A westerly wind was a factor. “It feels like a tornado!” said Riel. Coming out from behind sheltered areas, wind gusts can affect how a bike handles and makes for a more tiring ride.
They travelled to Kirkella for the baton pass-off at about 1:30 p.m. and returned to Virden for a late lunch.
On this “ripple ride” the group expected to pick up bikers along the way for the next leg, down Hwy 21 to Hwy 2, travelling through Souris and doing a bit of sightseeing at the Swinging Bridge. They will head eastward to pose with Sara, the Glenborough Camel, on their Hwy 2 route back to Winnipeg.
UK founder of WRWR, Hayley Bell, “wanted to ignite a global sisterhood of inspirational women to promote courage, adventure, unity and passion for biking from all corners of the world…” She also wanted to “Wow the industry into realizing the global market for women in Motorsports….”
Cardinal pointed out that although there is some equipment made for women (often with the traditional pink flair) the branded (Honda, Suzuki, etc.) merchandize is almost exclusively for men.

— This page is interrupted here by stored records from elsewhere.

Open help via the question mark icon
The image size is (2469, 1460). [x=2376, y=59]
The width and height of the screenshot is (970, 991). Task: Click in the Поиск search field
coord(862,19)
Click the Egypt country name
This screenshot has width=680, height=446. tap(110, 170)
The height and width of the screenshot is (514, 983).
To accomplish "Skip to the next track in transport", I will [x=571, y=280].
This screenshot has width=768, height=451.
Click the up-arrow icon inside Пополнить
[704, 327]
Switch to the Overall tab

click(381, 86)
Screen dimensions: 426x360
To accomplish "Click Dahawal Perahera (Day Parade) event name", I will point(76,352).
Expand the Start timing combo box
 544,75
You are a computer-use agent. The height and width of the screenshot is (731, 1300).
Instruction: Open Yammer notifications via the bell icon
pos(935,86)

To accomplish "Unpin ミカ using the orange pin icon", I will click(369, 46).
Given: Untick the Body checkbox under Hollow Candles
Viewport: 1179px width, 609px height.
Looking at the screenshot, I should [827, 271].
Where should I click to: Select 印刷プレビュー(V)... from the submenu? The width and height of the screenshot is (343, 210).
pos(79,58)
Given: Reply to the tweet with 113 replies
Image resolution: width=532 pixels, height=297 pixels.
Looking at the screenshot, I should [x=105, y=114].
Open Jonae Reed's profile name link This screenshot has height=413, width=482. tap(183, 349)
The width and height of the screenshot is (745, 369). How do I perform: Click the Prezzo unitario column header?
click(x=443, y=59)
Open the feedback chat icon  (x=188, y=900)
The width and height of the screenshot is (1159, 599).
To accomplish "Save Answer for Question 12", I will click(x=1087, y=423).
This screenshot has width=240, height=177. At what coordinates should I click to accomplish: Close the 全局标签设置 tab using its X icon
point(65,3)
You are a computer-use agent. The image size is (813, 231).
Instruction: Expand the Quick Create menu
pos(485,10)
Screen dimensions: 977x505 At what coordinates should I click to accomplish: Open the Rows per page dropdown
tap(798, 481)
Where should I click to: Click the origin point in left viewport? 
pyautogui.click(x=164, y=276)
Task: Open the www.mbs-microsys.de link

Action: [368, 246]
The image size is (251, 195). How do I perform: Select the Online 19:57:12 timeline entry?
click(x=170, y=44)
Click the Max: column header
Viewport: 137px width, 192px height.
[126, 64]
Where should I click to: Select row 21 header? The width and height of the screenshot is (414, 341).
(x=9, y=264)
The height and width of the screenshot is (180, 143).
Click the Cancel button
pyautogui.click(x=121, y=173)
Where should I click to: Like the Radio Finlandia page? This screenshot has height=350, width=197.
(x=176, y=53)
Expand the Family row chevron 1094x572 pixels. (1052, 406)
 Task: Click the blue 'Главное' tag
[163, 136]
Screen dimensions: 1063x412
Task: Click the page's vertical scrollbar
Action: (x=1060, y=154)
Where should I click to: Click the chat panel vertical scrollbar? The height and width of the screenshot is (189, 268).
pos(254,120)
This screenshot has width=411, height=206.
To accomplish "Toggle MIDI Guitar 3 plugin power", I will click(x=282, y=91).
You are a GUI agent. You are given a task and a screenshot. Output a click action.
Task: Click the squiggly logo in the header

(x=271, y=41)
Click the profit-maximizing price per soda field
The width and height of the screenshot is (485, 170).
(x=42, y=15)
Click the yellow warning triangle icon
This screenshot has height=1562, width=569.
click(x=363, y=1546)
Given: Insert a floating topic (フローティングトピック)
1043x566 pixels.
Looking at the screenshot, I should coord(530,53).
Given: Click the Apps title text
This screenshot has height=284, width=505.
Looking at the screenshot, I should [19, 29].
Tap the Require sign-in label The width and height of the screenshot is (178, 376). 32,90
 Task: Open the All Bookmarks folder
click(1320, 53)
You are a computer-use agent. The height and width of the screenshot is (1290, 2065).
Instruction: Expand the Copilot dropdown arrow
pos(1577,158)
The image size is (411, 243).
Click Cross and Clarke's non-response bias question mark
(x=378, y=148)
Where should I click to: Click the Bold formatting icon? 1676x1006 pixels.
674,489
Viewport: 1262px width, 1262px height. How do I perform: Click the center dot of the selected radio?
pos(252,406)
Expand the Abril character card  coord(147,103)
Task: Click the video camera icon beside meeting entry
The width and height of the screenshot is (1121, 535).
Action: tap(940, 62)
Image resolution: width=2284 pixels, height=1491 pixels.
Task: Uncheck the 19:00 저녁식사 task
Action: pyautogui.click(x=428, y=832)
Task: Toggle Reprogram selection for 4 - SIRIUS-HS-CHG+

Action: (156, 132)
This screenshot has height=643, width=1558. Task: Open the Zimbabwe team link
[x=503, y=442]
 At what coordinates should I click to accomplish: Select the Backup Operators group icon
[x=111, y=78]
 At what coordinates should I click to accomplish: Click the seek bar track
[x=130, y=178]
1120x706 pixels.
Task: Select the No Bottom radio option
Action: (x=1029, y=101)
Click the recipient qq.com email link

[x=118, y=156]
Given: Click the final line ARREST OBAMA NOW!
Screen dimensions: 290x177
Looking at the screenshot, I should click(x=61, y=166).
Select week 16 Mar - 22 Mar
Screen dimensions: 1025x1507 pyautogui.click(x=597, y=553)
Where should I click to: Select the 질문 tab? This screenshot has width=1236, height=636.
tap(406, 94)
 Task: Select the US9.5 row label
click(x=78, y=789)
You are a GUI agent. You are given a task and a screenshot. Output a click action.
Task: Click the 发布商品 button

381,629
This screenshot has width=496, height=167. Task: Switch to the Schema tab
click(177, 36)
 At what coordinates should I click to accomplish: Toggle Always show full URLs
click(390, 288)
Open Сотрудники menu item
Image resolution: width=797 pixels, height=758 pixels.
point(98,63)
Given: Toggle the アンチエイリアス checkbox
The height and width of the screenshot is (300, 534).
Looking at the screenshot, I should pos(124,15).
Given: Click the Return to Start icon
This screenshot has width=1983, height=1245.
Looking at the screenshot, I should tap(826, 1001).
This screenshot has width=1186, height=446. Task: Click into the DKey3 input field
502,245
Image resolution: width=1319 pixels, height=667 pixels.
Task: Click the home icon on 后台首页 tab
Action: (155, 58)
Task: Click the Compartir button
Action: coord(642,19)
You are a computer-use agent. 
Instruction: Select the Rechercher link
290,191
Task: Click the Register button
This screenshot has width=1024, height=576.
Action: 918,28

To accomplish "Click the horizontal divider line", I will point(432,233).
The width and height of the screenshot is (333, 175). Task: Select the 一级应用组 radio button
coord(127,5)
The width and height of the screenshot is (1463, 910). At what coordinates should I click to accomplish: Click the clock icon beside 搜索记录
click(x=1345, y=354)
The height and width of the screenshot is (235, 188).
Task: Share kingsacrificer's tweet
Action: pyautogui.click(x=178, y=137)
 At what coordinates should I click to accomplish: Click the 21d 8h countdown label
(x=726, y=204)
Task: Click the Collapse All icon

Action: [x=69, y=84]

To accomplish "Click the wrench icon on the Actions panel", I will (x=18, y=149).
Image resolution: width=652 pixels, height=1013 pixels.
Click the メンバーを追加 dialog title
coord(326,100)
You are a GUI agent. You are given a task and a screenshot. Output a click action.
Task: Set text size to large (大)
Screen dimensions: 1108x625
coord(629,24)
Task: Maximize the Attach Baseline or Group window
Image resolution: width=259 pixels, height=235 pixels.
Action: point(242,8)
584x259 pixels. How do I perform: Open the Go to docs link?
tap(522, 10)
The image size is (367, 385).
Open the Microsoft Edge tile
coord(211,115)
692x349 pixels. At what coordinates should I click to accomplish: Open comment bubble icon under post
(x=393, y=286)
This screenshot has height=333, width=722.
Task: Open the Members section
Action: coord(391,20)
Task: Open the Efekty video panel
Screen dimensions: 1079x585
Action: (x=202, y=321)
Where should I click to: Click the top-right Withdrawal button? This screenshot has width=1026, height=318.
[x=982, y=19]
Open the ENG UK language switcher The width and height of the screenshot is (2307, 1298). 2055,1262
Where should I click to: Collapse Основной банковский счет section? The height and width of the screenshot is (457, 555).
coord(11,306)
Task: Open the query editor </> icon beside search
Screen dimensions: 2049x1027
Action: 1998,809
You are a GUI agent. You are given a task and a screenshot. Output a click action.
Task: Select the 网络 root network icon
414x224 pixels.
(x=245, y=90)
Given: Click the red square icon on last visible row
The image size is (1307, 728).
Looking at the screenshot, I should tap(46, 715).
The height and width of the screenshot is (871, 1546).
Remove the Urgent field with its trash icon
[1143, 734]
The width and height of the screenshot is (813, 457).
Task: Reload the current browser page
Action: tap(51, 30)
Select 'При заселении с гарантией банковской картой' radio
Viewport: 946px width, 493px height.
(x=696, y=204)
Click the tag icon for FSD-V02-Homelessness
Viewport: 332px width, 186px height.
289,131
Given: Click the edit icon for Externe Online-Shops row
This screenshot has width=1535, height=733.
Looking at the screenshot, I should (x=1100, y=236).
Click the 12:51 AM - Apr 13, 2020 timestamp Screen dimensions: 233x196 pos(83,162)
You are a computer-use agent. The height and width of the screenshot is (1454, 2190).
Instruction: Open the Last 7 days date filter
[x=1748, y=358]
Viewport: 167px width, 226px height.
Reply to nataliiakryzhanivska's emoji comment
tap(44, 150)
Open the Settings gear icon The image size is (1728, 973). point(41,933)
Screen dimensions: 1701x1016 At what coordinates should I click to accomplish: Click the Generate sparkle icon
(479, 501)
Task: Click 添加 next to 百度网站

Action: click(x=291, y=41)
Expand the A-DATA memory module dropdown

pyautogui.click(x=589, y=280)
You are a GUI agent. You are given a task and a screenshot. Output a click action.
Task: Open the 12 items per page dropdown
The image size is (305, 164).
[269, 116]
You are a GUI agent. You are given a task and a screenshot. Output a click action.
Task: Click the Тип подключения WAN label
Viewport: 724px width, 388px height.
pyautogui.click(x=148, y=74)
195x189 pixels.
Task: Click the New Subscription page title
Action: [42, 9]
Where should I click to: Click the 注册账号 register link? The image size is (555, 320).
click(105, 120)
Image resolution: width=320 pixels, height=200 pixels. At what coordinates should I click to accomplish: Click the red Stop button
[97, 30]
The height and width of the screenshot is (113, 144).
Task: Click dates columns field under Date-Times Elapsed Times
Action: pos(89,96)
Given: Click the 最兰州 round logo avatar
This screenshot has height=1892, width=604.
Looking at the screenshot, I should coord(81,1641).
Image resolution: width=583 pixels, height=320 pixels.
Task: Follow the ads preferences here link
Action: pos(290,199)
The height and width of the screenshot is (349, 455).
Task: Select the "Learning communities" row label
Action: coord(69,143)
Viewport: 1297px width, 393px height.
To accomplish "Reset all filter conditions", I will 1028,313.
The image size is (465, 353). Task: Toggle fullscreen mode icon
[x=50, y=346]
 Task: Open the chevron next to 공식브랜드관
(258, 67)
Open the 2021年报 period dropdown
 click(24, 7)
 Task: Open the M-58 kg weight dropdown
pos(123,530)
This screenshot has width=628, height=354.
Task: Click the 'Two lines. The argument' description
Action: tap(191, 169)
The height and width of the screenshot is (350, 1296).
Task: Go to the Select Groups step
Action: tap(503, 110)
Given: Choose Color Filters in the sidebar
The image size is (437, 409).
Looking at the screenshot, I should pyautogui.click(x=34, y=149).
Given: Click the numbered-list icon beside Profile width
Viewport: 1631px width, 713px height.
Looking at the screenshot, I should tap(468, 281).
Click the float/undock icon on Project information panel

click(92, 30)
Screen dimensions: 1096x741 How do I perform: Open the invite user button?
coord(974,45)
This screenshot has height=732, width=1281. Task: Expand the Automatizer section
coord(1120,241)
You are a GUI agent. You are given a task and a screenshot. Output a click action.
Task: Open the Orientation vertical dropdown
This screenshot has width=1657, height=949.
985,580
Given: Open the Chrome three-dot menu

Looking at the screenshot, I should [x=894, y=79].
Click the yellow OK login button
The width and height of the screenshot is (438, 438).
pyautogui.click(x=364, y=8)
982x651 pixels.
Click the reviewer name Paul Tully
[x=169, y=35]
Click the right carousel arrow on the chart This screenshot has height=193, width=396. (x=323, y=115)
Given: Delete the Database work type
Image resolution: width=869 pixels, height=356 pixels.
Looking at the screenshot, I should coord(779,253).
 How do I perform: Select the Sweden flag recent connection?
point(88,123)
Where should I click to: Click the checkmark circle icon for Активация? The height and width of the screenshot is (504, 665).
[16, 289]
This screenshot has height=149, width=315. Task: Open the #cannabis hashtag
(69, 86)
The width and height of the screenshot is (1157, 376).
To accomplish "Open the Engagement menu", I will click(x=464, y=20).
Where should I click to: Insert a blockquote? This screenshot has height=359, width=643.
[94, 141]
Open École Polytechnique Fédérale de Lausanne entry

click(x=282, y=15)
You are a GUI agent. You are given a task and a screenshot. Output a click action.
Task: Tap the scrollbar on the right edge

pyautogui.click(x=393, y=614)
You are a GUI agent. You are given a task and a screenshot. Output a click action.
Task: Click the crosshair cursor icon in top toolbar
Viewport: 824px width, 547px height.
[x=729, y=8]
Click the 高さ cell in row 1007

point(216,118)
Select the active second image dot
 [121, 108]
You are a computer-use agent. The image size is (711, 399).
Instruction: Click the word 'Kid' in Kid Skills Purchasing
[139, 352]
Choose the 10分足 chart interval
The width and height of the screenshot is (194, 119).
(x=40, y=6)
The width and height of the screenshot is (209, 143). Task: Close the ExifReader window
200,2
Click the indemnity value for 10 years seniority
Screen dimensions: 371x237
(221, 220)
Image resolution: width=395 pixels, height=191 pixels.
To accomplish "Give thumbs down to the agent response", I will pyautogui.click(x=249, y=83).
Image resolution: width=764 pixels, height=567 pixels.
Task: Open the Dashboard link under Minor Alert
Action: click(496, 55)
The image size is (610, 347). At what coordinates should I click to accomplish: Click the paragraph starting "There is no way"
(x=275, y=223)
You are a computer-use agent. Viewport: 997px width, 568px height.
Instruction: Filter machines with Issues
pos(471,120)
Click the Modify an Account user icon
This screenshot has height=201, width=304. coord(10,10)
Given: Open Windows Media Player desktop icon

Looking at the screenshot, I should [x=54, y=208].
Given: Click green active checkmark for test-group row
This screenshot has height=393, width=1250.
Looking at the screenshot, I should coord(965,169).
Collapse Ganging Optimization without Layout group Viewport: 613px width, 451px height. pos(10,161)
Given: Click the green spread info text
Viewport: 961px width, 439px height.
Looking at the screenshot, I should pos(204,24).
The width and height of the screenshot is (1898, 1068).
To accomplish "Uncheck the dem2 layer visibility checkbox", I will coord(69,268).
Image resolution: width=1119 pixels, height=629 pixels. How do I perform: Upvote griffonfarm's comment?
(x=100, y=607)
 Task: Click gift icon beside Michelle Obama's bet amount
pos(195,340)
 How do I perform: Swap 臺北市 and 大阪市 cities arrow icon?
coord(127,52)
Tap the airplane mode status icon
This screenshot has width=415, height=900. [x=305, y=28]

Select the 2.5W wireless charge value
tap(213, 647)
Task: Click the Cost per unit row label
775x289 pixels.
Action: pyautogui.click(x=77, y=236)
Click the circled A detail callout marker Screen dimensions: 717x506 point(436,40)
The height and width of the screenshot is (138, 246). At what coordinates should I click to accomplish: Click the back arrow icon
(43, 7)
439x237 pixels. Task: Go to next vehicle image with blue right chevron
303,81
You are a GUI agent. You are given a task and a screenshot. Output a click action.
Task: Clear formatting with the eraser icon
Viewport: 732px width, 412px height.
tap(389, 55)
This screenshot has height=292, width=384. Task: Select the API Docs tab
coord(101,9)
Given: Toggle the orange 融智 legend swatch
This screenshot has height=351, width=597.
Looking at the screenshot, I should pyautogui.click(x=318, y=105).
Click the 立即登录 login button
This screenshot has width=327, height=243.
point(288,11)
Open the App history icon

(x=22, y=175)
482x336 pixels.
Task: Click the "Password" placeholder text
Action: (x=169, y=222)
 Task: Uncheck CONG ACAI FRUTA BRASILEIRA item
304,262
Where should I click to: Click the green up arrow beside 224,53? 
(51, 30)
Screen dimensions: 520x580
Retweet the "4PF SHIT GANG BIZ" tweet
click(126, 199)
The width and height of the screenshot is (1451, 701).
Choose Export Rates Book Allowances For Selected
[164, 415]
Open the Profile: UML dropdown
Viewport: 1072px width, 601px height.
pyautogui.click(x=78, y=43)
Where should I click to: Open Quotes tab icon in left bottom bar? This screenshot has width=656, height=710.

Both Cardinal and Riel, who started to drive about five years ago, are safety conscious for their group. They find out who are the new riders or who is new to group riding.
The women explain that all riders must take driver training in order to get a license. “That safety course is so important,” says Riel. She had never ridden a two-wheeled motor bike before she embarked on the training. She had no bad habits to break.
It’s important to know where the horn is and be prepared to use it. “I’ve got a really loud horn,” says Riel.
Focus and safety-minded concentration are important. “A motorcycle is not a vehicle to get on when you are in a bad mood… you need to be thinking.”
“You’ve got to act like you’re invisible for every driver out there. You can see the cars and trucks; you don’t know if they see you,” said Riel.
Another unwritten rule among bikers is the signal for help. “A lot of people don’t know this, but if you see a helmet on the ground behind a stopped bike, that means biker in distress – please help,” said Cardinal.
Winnipeg WRWR riders got back to the city at 10 p.m. and were up and at it at 9 a.m. Sunday, for the pass-off of the baton to Ontario riders at Kenora.
Denise Riel called the Manitoba run “awesome”.